— Возьми своего господина, — сказал он рыжебородому, — и более цтоб не разбойницать, не то...
Договорить ему, однако, не удалось. Бердоулат рванулся навстречу рыжебородому, выхватил висевший у того на поясе кинжал и снова бросился на Сцибора. Семёну вновь пришлось применить силу.
— Тю, сказывся, никак! — донеслось из толпы. — Як дурной кочет, успокоить трэба. Бей зараз!

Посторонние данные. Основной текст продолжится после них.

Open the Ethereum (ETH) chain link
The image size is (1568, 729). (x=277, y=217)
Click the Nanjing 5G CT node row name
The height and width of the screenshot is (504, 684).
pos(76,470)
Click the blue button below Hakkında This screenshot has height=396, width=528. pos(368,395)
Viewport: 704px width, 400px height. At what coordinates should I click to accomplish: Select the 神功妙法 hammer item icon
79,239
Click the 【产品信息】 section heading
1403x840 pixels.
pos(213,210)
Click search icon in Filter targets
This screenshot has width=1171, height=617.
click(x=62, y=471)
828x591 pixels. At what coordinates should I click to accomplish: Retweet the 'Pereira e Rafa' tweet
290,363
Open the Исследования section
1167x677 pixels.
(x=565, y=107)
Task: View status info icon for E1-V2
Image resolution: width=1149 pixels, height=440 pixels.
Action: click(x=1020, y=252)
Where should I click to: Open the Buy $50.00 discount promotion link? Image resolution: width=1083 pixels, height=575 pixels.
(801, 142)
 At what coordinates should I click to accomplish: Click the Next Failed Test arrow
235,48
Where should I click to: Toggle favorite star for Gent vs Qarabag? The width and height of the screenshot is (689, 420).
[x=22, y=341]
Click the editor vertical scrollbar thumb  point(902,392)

Толпа стала теснее обступать место недавнего поединка. Теперь её, похоже, уже нельзя было остановить. Вскоре на небольшом пятачке остались лишь стражники с писарем, Сцибор и Семён, державший никак не смирившегося татарского царевича. На того со всех сторон сыпались удары, значительная часть которых доставалась Семёну. Он громко ругался, но против такой стихии оказался бессильным.
Помощь подоспела в самую последнюю минуту — вырвавшемуся в суматохе рыжебородому удалось встретить стражников и самого Нурдавлета, прибывшего, чтобы понаблюдать за ходом кормного дня. Сопровождавшие его татары и невесть откуда взявшиеся стражники набросились на толпу и в один миг разогнали её. Как ни скоротечны были их действия, опытный Нурдавлет сумел уловить настрой толпы, понять, какая опасность угрожала наследнику и кому он обязан его спасением. Нурдавлет мысленно возблагодарил Аллаха, но виду не подал и, когда освобождённый Бердоулат с руганью набросился на Семёна, сурово одёрнул его:
— Замолчи, щенок! В твои годы нужно уже уметь отличать друзей от врагов. — Он внимательно посмотрел на Семёна: — Где я мог тебя видеть, бахадур?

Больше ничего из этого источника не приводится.